LAWS(APH)-1962-4-22

G BALIAH SETTY Vs. STATE OF ANDHRA PRADESH

Decided On April 20, 1962
G.BALIAH SETTY Appellant
V/S
STATE OF ANDHRA PRADESH Respondents

JUDGEMENT

(1.) THIS is a petition under Article 226 of the Constitution for the issue of a writ of certiorari or any other appropriate writ calling for the records pertaining to the Notification No. 112, G.O. Ms. No. 566, Revenue, dated 11th March, 1960, and quash the same, and pass such other order or orders as this Court may deem fit and proper in the circumstances of the case.

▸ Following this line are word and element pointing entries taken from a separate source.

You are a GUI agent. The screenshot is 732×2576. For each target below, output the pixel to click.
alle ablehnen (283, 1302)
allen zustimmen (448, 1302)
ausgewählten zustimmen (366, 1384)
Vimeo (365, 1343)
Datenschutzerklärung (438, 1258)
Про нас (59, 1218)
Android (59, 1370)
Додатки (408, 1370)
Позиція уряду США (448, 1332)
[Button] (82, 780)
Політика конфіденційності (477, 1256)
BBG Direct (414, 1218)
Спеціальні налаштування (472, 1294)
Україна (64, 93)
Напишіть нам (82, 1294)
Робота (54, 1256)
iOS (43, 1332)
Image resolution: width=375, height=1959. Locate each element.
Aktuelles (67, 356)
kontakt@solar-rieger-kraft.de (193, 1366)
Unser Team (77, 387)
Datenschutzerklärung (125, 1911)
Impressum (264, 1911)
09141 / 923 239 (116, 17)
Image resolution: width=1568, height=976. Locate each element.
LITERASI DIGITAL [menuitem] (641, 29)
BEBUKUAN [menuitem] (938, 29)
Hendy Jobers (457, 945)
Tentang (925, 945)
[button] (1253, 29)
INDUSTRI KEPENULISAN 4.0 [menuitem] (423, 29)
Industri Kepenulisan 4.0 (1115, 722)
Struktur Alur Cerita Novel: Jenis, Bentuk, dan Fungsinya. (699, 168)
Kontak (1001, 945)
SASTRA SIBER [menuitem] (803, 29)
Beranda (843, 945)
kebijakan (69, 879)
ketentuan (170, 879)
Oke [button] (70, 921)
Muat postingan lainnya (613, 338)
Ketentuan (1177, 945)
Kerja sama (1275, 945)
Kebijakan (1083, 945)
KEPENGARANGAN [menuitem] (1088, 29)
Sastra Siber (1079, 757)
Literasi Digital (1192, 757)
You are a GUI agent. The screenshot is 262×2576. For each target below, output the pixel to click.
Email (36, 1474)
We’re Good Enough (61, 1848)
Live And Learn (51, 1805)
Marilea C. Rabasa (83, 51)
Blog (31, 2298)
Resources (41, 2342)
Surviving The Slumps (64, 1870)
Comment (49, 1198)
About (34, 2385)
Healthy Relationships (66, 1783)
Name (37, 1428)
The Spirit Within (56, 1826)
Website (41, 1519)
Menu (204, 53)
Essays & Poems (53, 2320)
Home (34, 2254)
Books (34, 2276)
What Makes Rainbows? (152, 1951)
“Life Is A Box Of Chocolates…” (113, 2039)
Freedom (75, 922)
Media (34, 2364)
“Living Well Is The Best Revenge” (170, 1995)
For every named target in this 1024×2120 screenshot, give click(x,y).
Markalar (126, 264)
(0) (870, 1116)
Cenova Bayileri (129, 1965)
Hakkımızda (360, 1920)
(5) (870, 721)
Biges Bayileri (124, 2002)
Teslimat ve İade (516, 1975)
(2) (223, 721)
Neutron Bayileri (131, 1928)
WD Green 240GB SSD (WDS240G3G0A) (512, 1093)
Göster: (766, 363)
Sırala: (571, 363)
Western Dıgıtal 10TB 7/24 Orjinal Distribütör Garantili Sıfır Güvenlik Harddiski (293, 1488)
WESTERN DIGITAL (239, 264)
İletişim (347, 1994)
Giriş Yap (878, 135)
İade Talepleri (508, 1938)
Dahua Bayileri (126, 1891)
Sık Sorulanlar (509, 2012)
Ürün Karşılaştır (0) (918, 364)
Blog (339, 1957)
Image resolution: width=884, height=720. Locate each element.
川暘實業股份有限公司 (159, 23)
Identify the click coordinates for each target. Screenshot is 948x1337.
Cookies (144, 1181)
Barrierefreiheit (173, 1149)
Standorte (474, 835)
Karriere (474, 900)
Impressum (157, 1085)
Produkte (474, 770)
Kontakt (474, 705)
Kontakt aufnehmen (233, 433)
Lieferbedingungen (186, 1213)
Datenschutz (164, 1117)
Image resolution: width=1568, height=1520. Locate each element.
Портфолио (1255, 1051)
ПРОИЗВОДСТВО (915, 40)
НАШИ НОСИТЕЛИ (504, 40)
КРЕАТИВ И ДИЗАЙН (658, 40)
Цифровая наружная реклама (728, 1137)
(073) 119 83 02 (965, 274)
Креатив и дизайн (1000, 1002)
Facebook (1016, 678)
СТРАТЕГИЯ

(2.) THE relevant facts may briefly be noticed. The petitioners are a registered partnership firm doing business under the name and style of G. Baliah Setty, B. Satyanarayana and Company. They export ghee on a large scale to States outside Andhra Pradesh. The course of business adopted by them was to purchase ghee from dealers who purchased butter and converted it into ghee. The petitioners are the last purchasers of ghee in the State, and it is the petitioners' case that their vendors had already paid sales tax on their purchase turnover relating to butter, and, therefore, the ghee purchased by them cannot be subject to sales tax as it amounts to double taxation of the same goods. In other words, the petitioners' case is that ghee is only butter clarified to resemble oil, and is prepared by a process of heating butter without altering or changing the butter in substance or quality.

(3.) THE said notification was made to come into force with effect from 1st April, 1960. It is contended that in and by means of this Notification both butter and ghee are subject to levy of purchase tax from the last purchaser of each of those goods, and that has the effect of double taxation, or taxing the same goods twice over, which is repugnant to the scheme of the Act, and opposed to law. The demand of tax from the petitioners on their purchase turnover under these circumstances is a threat by the State to realise it by using the coercive machinery of the Sales Tax Act and amounts to an infringement of their fundamental right guaranteed under Article 19(1)(g) of the Constitution. The State resisted the petition contending, infer alia, that the allegation that the petitioners purchased ghee only from dealers who purchased butter and converted it into ghee is not a fact which is admitted, and there might be several cases in which the petitioners purchased ghee from their vendors, who might themselves have purchased ghee, but not butter. The statement of the petitioners that they purchased ghee from dealers who paid tax on purchase of butter is incorrect, and they are put to strict proof of the same. The contention that ghee is only butter, and that if ghee and butter are taxed it would amount to double taxation is unsustainable, and is a wrong and unwarranted assumption. Butter, on conversion to ghee, undergoes both physical and chemical changes, and properties in both of them are different and the taxation of those commodities separately would not amount to double taxation. Even assuming that some of the petitioners' vendors paid tax on butter, that did not prevent the authorities from taxing the ghee at the point of last purchase. The notification in question is under the authority of law conferred by section 41 of the Act, and does not contravene any of the provisions of the Act, nor is opposed to any notions of public finance.